- [Task prompt]: Among the entries below, find each line holding "with" and return it.

····················

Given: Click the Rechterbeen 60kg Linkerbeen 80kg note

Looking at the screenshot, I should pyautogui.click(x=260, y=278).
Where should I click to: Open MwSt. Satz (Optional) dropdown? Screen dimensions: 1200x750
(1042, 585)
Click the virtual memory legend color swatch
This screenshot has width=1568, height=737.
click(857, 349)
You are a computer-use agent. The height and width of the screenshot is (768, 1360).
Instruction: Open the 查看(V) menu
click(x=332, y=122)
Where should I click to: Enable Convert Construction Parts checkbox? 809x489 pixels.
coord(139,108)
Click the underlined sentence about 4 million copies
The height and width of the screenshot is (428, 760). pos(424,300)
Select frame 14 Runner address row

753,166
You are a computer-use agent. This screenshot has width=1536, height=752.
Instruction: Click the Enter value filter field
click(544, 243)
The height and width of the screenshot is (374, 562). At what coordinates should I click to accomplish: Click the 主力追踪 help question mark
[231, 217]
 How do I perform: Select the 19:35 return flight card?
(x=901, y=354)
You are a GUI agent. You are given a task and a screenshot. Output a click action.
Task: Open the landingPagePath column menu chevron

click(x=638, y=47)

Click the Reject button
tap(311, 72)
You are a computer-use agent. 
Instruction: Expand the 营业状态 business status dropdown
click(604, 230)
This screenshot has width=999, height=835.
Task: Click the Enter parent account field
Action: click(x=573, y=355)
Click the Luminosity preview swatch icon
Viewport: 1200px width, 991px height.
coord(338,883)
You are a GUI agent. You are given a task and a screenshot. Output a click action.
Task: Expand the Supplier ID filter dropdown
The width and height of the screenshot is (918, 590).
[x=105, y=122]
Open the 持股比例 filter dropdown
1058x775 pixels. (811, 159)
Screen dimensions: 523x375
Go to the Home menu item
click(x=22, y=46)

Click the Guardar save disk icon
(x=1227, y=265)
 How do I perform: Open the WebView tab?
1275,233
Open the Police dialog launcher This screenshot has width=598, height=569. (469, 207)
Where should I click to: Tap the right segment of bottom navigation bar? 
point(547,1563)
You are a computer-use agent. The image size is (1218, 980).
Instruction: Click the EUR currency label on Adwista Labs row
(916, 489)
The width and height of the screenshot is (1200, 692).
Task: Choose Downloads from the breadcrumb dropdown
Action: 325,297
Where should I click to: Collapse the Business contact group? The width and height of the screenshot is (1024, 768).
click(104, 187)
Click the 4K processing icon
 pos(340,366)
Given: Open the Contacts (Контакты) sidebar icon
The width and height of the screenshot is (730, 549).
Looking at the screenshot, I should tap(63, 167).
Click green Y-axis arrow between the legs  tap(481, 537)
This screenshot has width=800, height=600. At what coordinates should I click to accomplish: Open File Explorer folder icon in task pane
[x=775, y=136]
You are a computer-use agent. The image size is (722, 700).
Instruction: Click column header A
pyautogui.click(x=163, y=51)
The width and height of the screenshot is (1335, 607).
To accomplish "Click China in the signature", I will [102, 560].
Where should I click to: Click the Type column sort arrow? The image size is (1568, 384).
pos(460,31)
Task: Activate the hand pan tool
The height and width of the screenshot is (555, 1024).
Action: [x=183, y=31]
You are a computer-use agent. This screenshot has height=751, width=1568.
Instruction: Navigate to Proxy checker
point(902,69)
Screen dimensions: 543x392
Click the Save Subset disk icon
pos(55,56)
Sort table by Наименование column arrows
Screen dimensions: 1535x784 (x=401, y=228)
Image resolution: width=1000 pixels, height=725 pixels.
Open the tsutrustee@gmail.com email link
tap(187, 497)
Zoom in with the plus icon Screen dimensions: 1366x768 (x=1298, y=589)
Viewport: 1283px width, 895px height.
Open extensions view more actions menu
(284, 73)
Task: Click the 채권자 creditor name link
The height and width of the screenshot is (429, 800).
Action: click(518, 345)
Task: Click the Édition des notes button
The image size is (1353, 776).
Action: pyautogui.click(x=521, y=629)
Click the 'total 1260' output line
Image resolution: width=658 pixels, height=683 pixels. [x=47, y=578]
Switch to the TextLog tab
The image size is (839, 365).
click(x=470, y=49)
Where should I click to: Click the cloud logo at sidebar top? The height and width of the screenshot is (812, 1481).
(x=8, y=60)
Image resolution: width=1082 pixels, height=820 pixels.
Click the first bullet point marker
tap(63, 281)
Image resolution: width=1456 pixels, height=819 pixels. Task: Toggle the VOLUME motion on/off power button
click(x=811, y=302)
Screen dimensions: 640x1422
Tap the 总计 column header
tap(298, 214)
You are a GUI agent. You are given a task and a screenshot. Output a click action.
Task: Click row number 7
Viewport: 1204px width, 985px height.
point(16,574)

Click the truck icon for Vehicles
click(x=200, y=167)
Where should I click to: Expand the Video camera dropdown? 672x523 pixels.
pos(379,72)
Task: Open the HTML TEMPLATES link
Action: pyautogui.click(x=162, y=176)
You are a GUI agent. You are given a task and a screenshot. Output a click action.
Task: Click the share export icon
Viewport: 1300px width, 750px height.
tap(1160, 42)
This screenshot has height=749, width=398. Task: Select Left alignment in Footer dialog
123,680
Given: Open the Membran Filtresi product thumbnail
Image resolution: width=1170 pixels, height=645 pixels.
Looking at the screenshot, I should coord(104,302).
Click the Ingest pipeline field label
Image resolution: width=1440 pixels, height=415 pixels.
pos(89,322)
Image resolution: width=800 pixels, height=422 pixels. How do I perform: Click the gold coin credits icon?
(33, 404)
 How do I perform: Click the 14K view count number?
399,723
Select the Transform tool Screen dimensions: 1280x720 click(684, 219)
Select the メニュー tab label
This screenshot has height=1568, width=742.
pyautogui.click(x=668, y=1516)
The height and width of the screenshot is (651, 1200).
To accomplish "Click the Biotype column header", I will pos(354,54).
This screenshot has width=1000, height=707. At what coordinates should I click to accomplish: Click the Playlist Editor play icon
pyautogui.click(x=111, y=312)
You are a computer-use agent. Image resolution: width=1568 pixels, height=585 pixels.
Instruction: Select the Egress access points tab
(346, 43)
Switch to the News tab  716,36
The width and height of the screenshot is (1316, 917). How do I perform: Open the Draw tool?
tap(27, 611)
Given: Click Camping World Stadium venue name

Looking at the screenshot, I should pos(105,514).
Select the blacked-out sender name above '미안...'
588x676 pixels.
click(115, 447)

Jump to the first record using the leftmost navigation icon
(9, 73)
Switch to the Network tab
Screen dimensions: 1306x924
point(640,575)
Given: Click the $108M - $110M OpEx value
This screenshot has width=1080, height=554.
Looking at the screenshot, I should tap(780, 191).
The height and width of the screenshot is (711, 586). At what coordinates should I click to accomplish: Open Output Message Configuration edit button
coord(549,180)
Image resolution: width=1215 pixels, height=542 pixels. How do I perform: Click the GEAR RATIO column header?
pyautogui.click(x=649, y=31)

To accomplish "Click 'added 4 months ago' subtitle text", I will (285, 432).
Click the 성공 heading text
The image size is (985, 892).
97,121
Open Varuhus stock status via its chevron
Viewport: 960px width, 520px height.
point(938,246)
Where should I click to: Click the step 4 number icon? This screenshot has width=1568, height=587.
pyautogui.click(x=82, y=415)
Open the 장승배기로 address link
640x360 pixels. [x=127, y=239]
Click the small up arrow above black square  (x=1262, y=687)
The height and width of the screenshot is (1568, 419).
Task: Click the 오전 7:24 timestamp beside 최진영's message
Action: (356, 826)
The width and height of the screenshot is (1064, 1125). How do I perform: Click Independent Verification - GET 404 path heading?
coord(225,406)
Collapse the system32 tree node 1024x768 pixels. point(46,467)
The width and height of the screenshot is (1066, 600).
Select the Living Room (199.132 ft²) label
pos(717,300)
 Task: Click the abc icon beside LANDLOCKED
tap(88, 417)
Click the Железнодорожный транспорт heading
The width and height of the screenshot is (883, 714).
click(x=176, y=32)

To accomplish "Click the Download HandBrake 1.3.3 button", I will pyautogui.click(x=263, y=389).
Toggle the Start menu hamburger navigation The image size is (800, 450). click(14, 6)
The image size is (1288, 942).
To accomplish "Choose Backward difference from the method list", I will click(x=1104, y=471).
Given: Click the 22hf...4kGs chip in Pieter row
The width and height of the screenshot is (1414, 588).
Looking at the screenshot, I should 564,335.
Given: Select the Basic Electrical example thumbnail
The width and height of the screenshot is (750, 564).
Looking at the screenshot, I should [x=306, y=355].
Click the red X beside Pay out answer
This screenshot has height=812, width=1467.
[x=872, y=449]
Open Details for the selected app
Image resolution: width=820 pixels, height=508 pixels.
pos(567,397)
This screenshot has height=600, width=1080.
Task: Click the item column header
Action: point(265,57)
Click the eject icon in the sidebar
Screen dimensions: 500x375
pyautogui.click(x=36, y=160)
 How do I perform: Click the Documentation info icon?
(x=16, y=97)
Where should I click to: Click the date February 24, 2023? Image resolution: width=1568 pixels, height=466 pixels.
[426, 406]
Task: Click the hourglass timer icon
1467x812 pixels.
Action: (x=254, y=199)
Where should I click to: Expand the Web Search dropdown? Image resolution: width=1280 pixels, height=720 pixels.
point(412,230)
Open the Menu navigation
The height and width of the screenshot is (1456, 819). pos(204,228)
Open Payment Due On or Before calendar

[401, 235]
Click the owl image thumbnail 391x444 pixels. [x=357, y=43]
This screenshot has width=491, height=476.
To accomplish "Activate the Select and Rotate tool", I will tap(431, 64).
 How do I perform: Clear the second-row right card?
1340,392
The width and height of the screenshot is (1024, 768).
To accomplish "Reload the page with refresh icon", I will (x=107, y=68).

····················

- [Response below]:
Zoom in with the plus icon Screen dimensions: 1366x768 (x=1298, y=589)
To accomplish "Reload the page with refresh icon", I will (x=107, y=68).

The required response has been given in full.